▶ _DATA EXTRACT_:

[Start of section]

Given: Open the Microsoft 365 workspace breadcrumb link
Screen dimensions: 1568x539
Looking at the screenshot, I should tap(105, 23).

[End of section]
[Start of section]

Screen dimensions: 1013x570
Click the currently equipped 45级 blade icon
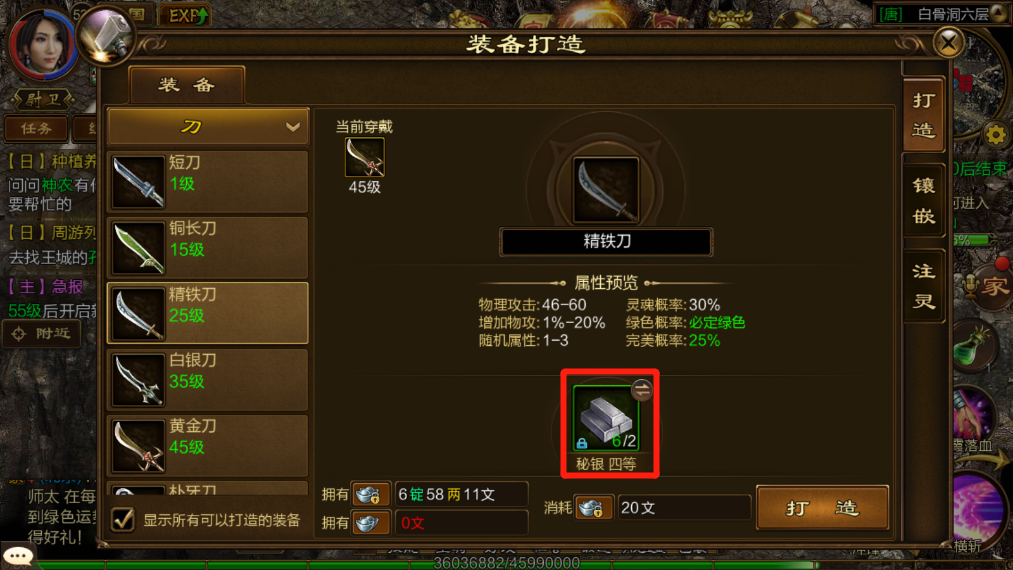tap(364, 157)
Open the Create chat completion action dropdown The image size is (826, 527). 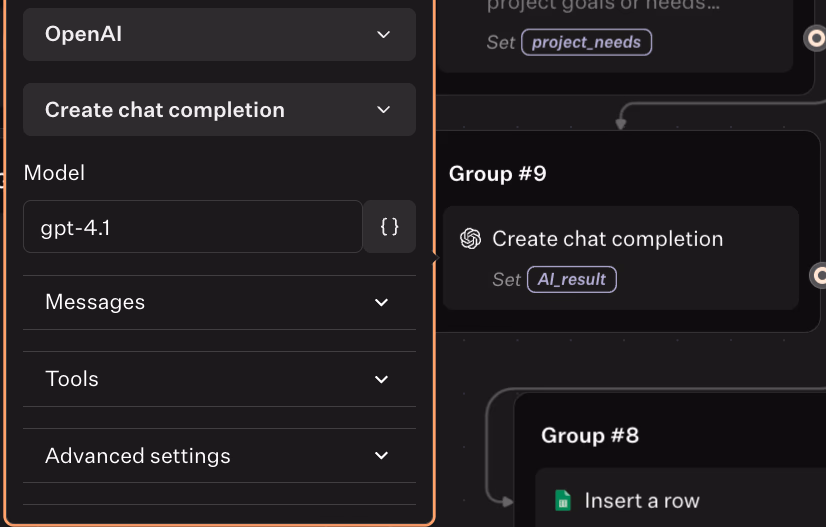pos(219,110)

[End of section]
[Start of section]

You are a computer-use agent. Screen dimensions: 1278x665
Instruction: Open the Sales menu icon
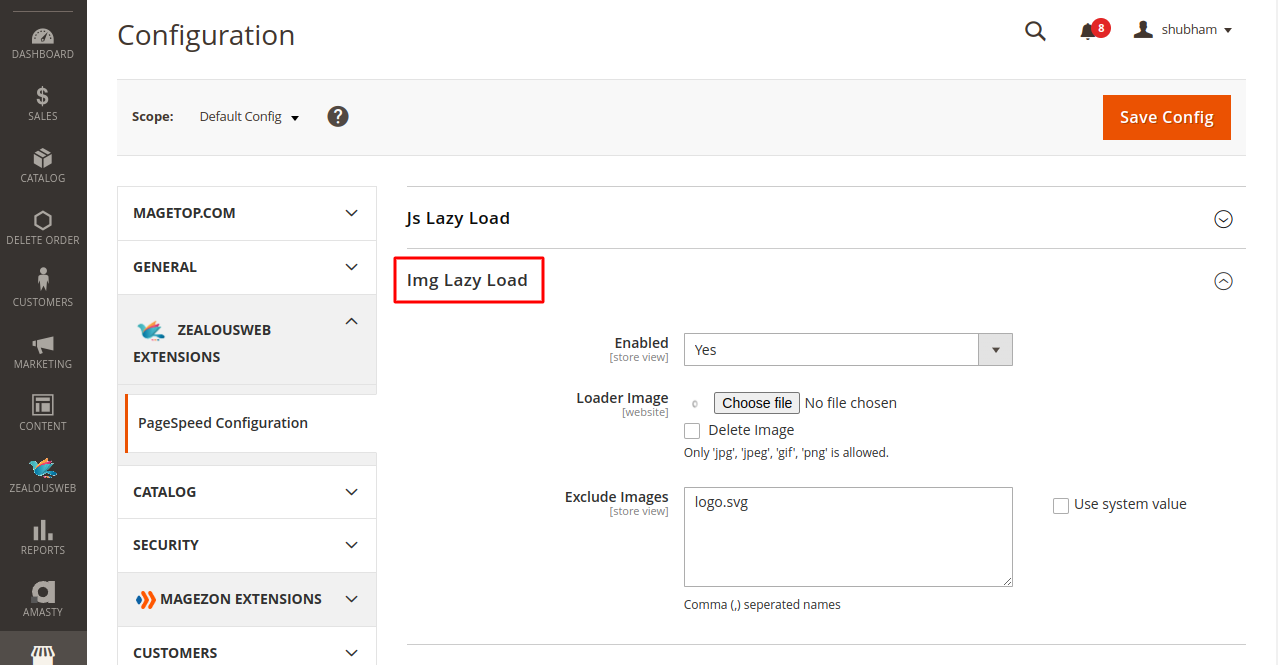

[End of section]

Retype the portion of the data above that starts on the line with "You are a computer-use" and finishes on the line with "Instruction: Open the Sales menu icon", including both of those lines.

You are a computer-use agent. Screen dimensions: 1278x665
Instruction: Open the Sales menu icon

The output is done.